Campus n°151

La sobriété, c’est l’affaire de tous

3DO1.jpg

Pour faire face aux menaces qui pèsent sur l’approvisionnement en énergie du pays, le Conseil fédéral sonne l’heure de la sobriété. Un défi auquel des chercheurs de l’UNIGE s’intéressent depuis plusieurs années et qui passera immanquablement par un changement de modèle sociétal.

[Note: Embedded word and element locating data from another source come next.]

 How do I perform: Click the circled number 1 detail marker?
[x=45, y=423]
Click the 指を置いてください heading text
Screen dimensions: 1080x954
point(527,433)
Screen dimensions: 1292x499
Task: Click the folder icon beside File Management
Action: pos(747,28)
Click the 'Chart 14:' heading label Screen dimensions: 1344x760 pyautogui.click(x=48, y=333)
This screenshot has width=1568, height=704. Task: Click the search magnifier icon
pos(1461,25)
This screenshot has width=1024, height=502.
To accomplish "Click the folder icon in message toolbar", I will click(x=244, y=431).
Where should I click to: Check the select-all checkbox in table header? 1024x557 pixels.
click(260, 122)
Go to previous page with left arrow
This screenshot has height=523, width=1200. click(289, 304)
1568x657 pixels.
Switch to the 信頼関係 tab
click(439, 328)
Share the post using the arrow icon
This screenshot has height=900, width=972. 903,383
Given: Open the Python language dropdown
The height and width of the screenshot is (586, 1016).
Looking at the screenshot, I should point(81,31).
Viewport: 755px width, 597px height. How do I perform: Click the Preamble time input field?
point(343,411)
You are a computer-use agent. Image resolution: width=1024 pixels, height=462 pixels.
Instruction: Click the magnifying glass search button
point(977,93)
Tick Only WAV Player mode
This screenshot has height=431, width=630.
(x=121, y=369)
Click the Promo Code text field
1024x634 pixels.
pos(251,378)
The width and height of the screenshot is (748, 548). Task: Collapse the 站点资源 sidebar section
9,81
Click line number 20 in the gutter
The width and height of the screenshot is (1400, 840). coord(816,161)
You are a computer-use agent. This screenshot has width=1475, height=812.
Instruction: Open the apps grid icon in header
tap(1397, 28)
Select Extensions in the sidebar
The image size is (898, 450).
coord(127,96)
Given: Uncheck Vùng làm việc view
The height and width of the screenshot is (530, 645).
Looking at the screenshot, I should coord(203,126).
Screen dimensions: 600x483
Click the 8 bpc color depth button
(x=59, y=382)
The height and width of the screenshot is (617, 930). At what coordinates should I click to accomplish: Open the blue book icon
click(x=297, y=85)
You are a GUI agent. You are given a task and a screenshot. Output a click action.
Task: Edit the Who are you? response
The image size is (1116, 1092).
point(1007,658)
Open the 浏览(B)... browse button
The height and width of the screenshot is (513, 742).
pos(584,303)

Crise climatique oblige, l’électricité disponible en Suisse suffit de moins en moins à couvrir les besoins de la population durant la saison froide, essentiellement à cause du bas niveau des barrages. Le pays ne produit par ailleurs ni gaz ni pétrole. Et il ne dispose pas de sites de stockage suffisants pour faire face aux risques qui pèsent sur l’approvisionnement en énergies fossiles depuis le déclenchement de la guerre en Ukraine. Dans un tel contexte, la seule variable d’ajustement qui demeure consiste à agir sur la demande. D’où les appels à la sobriété énergétique qui se font de plus en plus pressants depuis le printemps dernier. Comment faire cependant pour passer d’un modèle prônant la consommation à outrance à une société plus frugale ? Si une partie du chemin a déjà été accomplie, notamment à Genève, la route reste longue. Elle passe par des mesures structurelles, une capacité à planifier le changement mais aussi et surtout une modification de nos comportements. Un sujet sur lequel Marlyne Sahakian, professeure associée au Département de sociologie (Faculté des sciences de la société), travaille depuis des années et auquel elle vient de consacrer un podcast. Entretien.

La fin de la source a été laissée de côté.